# Items for barter?



## bennettvm (Jan 5, 2013)

Do you prep with bartering in mind? I grab cheap drinking alcohol, hard candy, etc, when I am out shopping. I also raise rabbits.

what do you have for bartering?


----------



## SAR-1L (Mar 13, 2013)

tobacco, booze and I can hand make stuff, smithy some knives for instance.


----------



## Montana Rancher (Mar 4, 2013)

Lots of things are good for barter here are a few thoughts

1. pool shock, basically dried bleach which will purify water

2. Mouse traps

3. Bic Lighters, don't underestimate the need for fire

4. Salt

5. Sugar

6. Lye, for making soap

7. Aspirin, Ibuphorpen, Bag Balm, Fish Antibiotics

8. Oils of any kind, yeast, candy

9 ammo

I have a lot longer list but this is the basics


----------



## Rob Roy (Nov 6, 2013)

I kind of figure if I'm stocking it, others will want it too. Hard candy is something I over-looked though. I'll have to add that to my list. 
Also, I'll be looking in to pool shock. 

Thanks guys!


----------



## HuntingHawk (Dec 16, 2012)

Dry beans, white rice, & ramen noodles.


----------



## pheniox17 (Dec 12, 2013)

http://www.prepperforums.net/forum/general-prepper-survival-talk/6482-hot-bartering-items.html


----------



## Notsoyoung (Dec 2, 2013)

Data lines |
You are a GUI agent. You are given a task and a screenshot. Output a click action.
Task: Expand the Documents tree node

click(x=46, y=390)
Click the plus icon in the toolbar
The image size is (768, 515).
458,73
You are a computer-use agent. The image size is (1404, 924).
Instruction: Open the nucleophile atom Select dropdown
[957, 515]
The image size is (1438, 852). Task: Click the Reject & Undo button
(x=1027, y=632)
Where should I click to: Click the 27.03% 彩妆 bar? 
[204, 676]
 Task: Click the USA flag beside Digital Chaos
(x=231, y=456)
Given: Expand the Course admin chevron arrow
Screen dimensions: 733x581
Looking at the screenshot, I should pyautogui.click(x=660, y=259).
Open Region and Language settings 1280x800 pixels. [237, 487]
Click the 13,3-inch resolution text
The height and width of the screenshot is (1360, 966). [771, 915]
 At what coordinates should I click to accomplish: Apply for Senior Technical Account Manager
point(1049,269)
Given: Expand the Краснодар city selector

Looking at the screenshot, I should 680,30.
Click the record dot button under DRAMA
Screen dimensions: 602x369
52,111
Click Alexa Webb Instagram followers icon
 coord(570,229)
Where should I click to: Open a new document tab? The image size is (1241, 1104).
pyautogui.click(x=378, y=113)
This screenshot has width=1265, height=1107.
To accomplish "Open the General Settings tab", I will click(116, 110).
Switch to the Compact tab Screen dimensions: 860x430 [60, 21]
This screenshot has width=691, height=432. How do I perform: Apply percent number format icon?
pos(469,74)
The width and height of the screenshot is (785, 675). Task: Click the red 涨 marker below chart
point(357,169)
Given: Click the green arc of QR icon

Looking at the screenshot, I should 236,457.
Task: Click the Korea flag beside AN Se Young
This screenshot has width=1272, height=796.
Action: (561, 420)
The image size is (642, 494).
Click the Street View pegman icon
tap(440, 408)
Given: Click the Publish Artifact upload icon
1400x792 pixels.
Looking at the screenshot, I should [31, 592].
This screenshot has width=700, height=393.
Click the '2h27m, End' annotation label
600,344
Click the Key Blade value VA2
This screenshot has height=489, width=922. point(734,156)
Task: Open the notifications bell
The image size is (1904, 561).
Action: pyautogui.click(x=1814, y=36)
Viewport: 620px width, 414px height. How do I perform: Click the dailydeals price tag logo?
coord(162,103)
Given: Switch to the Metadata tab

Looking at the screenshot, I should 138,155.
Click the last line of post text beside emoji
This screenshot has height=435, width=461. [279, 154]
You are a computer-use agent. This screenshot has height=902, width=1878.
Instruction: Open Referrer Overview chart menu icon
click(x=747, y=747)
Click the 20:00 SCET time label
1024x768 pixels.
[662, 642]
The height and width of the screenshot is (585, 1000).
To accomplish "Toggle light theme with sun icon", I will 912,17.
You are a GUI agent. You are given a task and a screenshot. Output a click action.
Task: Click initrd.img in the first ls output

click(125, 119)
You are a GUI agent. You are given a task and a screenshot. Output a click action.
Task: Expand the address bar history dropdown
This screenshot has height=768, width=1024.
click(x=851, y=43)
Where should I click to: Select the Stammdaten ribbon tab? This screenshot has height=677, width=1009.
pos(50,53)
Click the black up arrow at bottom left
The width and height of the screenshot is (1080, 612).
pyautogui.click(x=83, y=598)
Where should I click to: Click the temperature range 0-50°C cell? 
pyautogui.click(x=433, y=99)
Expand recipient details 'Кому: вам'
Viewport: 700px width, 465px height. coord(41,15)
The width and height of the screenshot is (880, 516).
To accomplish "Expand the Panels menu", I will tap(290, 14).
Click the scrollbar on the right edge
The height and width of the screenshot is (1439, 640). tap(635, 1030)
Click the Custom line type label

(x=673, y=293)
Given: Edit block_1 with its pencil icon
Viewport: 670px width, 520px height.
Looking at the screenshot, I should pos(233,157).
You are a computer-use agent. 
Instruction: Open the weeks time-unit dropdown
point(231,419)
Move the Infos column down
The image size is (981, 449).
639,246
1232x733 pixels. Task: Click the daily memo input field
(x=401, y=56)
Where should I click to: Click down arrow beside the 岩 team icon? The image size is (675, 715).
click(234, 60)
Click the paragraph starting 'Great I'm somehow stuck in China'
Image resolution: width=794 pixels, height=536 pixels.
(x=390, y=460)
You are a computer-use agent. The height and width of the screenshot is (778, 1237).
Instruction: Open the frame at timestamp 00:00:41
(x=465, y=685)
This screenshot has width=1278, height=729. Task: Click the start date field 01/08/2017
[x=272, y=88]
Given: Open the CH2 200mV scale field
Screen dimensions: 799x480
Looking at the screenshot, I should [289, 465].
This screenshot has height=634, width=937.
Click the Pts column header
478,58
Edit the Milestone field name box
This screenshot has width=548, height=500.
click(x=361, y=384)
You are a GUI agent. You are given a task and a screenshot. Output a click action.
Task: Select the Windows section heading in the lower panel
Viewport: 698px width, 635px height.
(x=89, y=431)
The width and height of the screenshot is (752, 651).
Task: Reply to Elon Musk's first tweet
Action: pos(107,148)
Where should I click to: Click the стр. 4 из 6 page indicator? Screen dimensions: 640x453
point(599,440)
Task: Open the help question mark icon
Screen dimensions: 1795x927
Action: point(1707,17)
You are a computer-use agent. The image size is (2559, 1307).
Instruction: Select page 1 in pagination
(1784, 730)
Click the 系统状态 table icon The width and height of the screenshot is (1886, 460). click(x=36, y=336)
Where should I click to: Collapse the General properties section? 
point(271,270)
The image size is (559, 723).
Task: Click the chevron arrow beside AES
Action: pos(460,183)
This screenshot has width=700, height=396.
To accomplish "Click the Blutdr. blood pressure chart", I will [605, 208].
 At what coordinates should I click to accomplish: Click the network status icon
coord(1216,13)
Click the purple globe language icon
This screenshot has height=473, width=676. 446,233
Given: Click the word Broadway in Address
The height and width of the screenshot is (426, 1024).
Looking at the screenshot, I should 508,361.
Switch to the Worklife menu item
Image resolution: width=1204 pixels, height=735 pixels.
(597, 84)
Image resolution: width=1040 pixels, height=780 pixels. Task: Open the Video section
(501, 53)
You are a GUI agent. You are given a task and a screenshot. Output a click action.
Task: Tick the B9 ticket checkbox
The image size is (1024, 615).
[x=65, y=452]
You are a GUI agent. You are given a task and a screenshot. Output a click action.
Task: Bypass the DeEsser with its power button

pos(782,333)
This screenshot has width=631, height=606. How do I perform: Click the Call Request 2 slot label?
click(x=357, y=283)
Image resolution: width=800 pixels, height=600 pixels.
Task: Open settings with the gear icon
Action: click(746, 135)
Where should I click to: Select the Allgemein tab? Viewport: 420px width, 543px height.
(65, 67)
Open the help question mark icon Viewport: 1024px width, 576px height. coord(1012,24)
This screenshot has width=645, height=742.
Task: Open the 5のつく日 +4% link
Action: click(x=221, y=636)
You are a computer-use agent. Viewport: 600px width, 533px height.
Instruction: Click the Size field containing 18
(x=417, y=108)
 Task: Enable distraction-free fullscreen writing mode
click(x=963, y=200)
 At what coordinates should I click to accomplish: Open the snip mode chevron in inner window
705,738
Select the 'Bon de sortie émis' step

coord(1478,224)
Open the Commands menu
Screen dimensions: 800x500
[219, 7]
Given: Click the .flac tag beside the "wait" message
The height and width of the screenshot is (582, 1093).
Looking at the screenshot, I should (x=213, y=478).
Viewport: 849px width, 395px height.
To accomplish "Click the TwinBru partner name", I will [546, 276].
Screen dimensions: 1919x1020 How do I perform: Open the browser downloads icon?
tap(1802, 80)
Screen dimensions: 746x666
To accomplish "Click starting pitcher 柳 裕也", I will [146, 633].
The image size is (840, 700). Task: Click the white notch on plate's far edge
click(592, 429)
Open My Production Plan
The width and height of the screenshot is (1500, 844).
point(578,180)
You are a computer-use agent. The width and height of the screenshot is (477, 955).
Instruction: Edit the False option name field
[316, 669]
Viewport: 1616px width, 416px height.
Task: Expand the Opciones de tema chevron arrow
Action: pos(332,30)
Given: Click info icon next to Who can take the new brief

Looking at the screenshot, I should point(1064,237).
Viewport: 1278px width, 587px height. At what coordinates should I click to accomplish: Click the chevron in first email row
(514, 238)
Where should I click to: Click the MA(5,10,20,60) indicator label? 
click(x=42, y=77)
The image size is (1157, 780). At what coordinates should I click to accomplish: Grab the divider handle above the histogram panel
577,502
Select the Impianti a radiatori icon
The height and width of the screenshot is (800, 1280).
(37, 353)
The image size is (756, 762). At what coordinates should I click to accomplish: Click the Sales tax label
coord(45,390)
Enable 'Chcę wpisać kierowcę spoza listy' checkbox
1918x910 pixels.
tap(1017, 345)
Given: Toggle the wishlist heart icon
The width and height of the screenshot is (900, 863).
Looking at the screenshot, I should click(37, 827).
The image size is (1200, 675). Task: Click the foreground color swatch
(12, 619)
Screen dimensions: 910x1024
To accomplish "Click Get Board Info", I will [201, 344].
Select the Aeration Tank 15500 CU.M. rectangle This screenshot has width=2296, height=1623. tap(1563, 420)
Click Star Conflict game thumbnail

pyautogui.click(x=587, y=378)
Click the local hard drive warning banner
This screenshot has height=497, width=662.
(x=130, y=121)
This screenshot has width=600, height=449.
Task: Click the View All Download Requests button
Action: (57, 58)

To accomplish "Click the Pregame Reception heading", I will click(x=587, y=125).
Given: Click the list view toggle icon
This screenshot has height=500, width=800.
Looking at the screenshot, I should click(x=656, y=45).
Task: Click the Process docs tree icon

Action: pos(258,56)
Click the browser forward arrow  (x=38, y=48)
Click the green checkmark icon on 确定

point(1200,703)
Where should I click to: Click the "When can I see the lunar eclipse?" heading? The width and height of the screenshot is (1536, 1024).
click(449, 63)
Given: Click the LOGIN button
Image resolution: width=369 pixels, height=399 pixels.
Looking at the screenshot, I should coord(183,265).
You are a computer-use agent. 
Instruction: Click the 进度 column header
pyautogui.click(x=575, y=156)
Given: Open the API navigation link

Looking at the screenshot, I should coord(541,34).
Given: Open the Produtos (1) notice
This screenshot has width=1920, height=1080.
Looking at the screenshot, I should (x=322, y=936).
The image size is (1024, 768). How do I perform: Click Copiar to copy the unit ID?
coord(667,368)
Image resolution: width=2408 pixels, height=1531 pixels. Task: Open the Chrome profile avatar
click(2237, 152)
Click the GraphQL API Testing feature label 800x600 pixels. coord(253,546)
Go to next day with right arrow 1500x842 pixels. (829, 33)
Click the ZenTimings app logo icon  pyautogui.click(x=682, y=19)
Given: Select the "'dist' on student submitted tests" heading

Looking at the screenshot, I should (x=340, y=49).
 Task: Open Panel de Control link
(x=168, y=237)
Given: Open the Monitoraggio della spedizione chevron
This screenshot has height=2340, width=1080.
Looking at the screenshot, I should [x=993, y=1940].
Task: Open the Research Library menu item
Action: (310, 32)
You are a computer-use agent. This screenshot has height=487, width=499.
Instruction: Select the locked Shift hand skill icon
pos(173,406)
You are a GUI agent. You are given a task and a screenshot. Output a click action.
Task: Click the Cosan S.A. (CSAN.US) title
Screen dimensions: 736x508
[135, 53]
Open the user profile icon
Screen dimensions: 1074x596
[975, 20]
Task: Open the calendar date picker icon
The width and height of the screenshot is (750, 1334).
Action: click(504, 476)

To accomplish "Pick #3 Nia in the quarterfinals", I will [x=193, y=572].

Work to do |
• a. In the barter thread, what does Montana Rancher say pool shock is?
• b. Supply the part of the barter thread that follows its final line.

Replies |
• a. Pool shock is basically dried bleach, which will purify water.

• b.
Honey (can store just about forever), bic lighters and other fire starting materials, alcohol (both isotropic and drinking), rice, and I go to yard/garage sales and buy fixed blade and pocket knives for a buck or two. It's surprising how cheaply some very good knives sell for. I also buy hand tools at auctions, yard/garage sales and there is an Amish Community not to far from here where you can buy allot of hand tools.


----------



## paraquack (Mar 1, 2013)

Been thinking about buying a hundred inexpensive folding knives to tuck away for barter.


----------



## alterego (Jan 27, 2013)

Any thing I save and prep with is a daily essential and will be considered as such by every one. That is why I also consider the means necessary to keep it.


----------



## sparkyprep (Jul 5, 2013)

Salt. I have lots of it, and several different kinds.


----------



## Smitty901 (Nov 16, 2012)

We try to focus on our needs and not concern our self with barter.
No plans on meeting up at the post SHTF flea market. In the end all of the things we need and have will be barter items should it ever come to that.


----------



## tango (Apr 12, 2013)

I prep with a little charity/barter in mind.
I do have a question tho-- If you have prepped for most any situation, what would you barter for?
What does someone else have that you need?


----------



## Ripon (Dec 22, 2012)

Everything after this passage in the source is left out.